I also want to make it absolutely clear that I am not throwing the baby out with the bath-water and suggesting that there is no racism or sexism etc., or that it should somehow be ignored. It does occur and it should be called out – if it is genuine. There has been great strides in addressing these issues; far greater progress has been made than one would think if listening to 3rd wave feminists, anti-racists and the like. Which is why the focus is about those who have a vested interest in perpetuating and inflaming these issues due to their own psychological predispositions about which they are unaware.

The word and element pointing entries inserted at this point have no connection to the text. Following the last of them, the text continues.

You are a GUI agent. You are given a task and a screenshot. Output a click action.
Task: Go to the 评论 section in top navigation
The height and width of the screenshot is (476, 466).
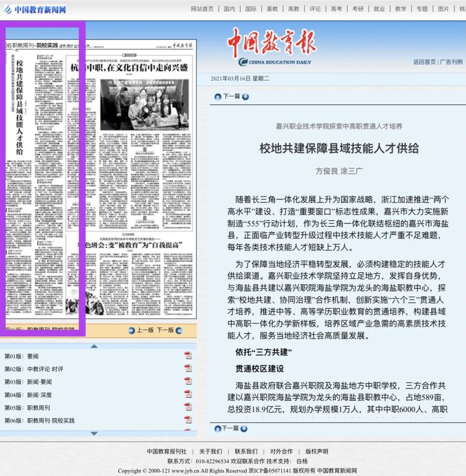(x=315, y=9)
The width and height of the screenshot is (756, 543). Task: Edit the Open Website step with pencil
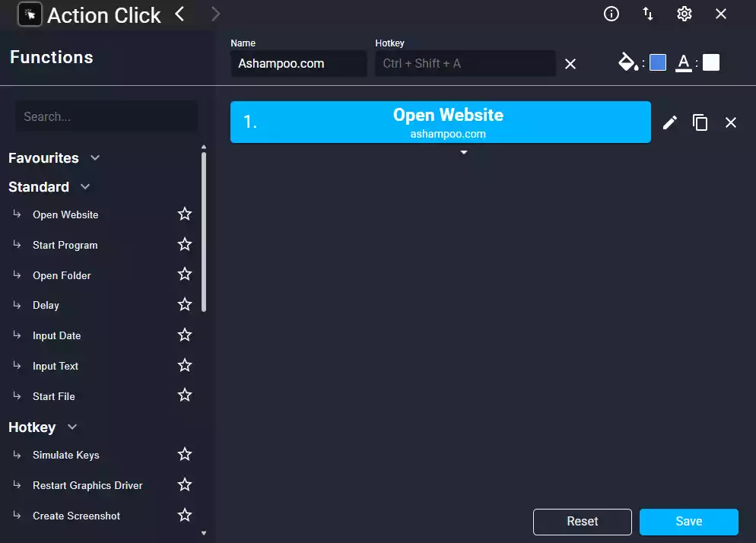pyautogui.click(x=670, y=122)
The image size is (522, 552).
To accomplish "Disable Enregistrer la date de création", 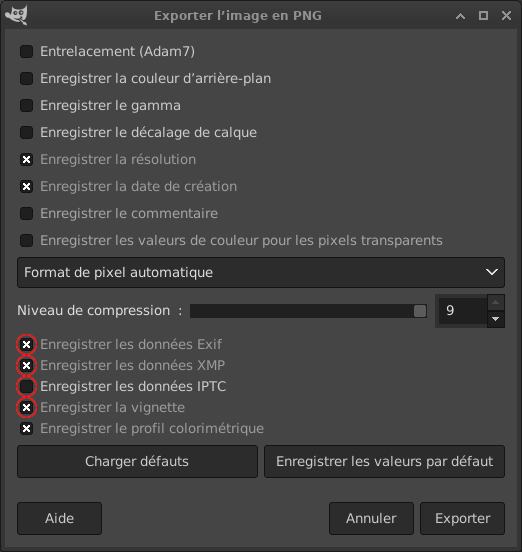I will (x=26, y=187).
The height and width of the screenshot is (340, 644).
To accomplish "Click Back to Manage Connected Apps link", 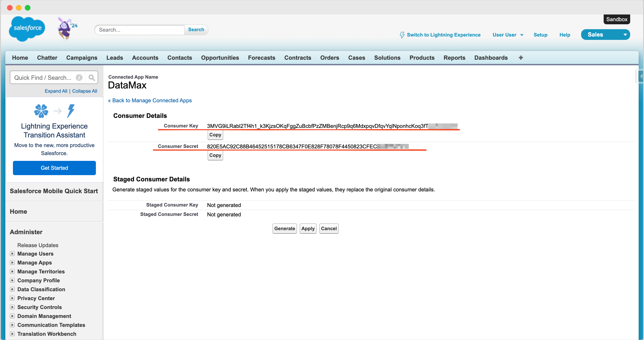I will [x=150, y=100].
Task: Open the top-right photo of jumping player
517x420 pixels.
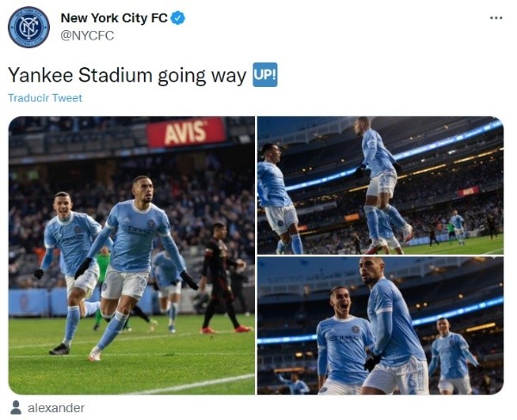Action: pos(380,185)
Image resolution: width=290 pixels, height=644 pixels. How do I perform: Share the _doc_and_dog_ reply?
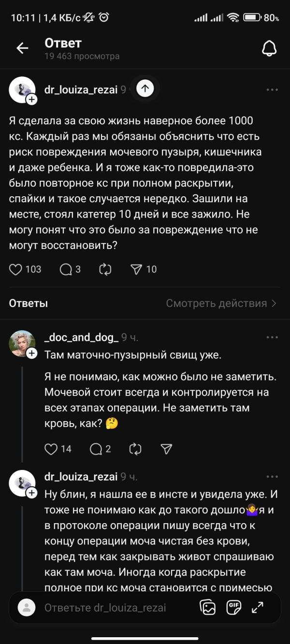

As the world becomes increasingly unstable (particularly in America) this mindset is growing and represents a dangerous threat to free speech and expression. It will mean whether we live in a democracy, however fragile that may be at present, or a form of soft totalitarianism that sometimes crudely or very subtly determines what you say or think. In other words: fascism. This is a shift which has developed through a form of neuro-hacking over decades, creating division and apparent tribalism, yet paradoxically encouraging conformity through a form of vertical collectivism. As I stated in World State Policies I:
So, what form has this “socialism” in the West actually taken? Simply put, collectivism is the opposite of individualism, where group thought, philosophy, action and principle overrides the needs of the individual. The term can be divided into horizontal collectivism and vertical collectivism. The former is collective decision-making among largely equal individuals, and is therefore based on decentralisation, while the latter is drawn from hierarchical power structures and socio-cultural conformity, and is based on centralisation. While such a drive to group endeavour can bring out the positive aspects of our interdependence and our shared experiences across the planet, the kind of collectivism we will explore is an overreaching form that employs both vertical and distorted horizontal forms into one vast entity – its expression having been ponerised by emerging strains of psychopathy. The onset of ponerogenesis will manifest by whatever channels deemed suitable in order to achieve Pathocracy. Remember that none of these ideologies are evil in themselves, but used in a pathocratic context, they become tools of destruction.
It is manifesting in complex, perhaps irreversible ways, through the very traditions that ostensibly speak up for the oppressed and disenfranchised. Such a collective social conscience is in danger of being replaced by a something quite different. It is being seeded in the younger generations who are least able to process its effects, therefore becoming it’s primary foot-soldiers. Since they are our future, this should be a concern to us all.; if that is, we can step outside our political allegiances and look squarely at the nature of the beast.